Work task
Start at the line in the entries below that contains "Viewport: 787px width, 673px", stop at the line that contains "You are a computer-use agent. Image", and output exactly the lines in that span, both ends included.
■ ■ ■
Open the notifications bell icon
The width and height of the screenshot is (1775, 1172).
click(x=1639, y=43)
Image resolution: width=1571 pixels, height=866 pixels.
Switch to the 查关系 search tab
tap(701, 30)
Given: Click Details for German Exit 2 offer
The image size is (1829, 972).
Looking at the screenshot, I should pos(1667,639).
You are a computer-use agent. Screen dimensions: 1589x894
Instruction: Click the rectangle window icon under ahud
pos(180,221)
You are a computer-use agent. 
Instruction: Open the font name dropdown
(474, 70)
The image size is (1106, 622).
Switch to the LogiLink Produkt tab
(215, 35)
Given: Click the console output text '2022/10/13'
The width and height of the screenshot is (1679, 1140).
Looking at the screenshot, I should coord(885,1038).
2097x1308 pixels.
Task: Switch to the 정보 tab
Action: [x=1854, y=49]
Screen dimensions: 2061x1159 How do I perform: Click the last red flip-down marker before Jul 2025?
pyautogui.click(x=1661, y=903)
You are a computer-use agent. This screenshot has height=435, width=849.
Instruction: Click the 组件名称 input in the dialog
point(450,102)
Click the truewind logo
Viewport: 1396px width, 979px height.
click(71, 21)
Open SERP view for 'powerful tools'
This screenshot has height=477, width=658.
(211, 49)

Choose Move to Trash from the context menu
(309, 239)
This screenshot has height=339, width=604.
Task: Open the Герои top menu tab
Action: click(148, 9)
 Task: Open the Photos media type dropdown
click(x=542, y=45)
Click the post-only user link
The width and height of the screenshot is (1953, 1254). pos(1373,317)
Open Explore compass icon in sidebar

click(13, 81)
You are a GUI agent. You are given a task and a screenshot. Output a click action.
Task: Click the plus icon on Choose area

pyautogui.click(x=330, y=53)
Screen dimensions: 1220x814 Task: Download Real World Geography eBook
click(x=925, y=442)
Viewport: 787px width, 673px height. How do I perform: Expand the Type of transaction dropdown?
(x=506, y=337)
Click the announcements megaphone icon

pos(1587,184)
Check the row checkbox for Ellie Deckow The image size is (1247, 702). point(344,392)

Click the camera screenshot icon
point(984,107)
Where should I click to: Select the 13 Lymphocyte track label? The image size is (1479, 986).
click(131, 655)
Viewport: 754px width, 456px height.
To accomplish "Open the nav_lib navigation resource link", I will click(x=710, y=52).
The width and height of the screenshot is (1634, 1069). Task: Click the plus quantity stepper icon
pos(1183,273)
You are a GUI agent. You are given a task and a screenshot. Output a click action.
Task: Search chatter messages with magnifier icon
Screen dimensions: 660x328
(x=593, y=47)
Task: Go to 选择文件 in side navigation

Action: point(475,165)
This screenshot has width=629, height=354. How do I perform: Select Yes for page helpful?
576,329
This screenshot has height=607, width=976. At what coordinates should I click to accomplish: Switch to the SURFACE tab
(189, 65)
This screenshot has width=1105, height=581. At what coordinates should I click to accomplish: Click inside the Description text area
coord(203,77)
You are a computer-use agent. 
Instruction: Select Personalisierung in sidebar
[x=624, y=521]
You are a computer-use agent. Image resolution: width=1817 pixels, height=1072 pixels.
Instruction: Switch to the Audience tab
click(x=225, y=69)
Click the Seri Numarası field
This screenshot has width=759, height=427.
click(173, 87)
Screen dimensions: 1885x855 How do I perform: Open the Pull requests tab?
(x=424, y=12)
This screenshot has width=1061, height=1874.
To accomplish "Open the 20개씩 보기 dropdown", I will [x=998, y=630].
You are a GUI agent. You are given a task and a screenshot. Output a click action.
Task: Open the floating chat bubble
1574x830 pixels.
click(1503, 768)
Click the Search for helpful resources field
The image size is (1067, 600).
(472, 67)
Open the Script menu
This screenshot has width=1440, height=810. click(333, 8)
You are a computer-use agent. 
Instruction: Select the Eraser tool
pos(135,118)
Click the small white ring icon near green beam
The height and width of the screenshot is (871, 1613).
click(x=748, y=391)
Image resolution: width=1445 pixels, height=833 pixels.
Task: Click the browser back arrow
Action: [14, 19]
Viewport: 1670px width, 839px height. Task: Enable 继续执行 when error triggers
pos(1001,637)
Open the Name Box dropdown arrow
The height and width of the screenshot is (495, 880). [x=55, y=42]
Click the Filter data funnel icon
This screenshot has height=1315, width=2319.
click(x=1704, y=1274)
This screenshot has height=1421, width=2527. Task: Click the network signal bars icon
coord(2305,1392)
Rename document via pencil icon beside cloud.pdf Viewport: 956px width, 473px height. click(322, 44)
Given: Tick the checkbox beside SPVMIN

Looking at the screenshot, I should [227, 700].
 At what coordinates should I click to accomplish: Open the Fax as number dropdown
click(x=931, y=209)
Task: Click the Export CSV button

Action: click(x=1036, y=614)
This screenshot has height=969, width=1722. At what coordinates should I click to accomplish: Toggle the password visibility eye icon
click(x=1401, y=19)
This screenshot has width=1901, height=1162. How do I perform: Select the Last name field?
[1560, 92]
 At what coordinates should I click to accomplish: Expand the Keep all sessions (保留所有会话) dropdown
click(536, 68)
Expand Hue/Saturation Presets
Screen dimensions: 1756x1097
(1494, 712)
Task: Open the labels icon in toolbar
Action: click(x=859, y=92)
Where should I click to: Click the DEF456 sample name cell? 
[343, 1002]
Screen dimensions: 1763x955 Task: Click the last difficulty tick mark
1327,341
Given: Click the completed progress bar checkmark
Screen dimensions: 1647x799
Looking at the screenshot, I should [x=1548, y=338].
■ ■ ■
Answer to this exercise
Viewport: 787px width, 673px height. How do I perform: Expand the Type of transaction dropdown?
(x=506, y=337)
Click the announcements megaphone icon

pos(1587,184)
Check the row checkbox for Ellie Deckow The image size is (1247, 702). point(344,392)

Click the camera screenshot icon
point(984,107)
Where should I click to: Select the 13 Lymphocyte track label? The image size is (1479, 986).
click(131, 655)
Viewport: 754px width, 456px height.
To accomplish "Open the nav_lib navigation resource link", I will click(x=710, y=52).
The width and height of the screenshot is (1634, 1069). Task: Click the plus quantity stepper icon
pos(1183,273)
You are a GUI agent. You are given a task and a screenshot. Output a click action.
Task: Search chatter messages with magnifier icon
Screen dimensions: 660x328
(x=593, y=47)
Task: Go to 选择文件 in side navigation

Action: point(475,165)
This screenshot has width=629, height=354. How do I perform: Select Yes for page helpful?
576,329
This screenshot has height=607, width=976. At what coordinates should I click to accomplish: Switch to the SURFACE tab
(189, 65)
This screenshot has width=1105, height=581. At what coordinates should I click to accomplish: Click inside the Description text area
coord(203,77)
You are a computer-use agent. 
Instruction: Select Personalisierung in sidebar
[x=624, y=521]
You are a computer-use agent. Image resolution: width=1817 pixels, height=1072 pixels.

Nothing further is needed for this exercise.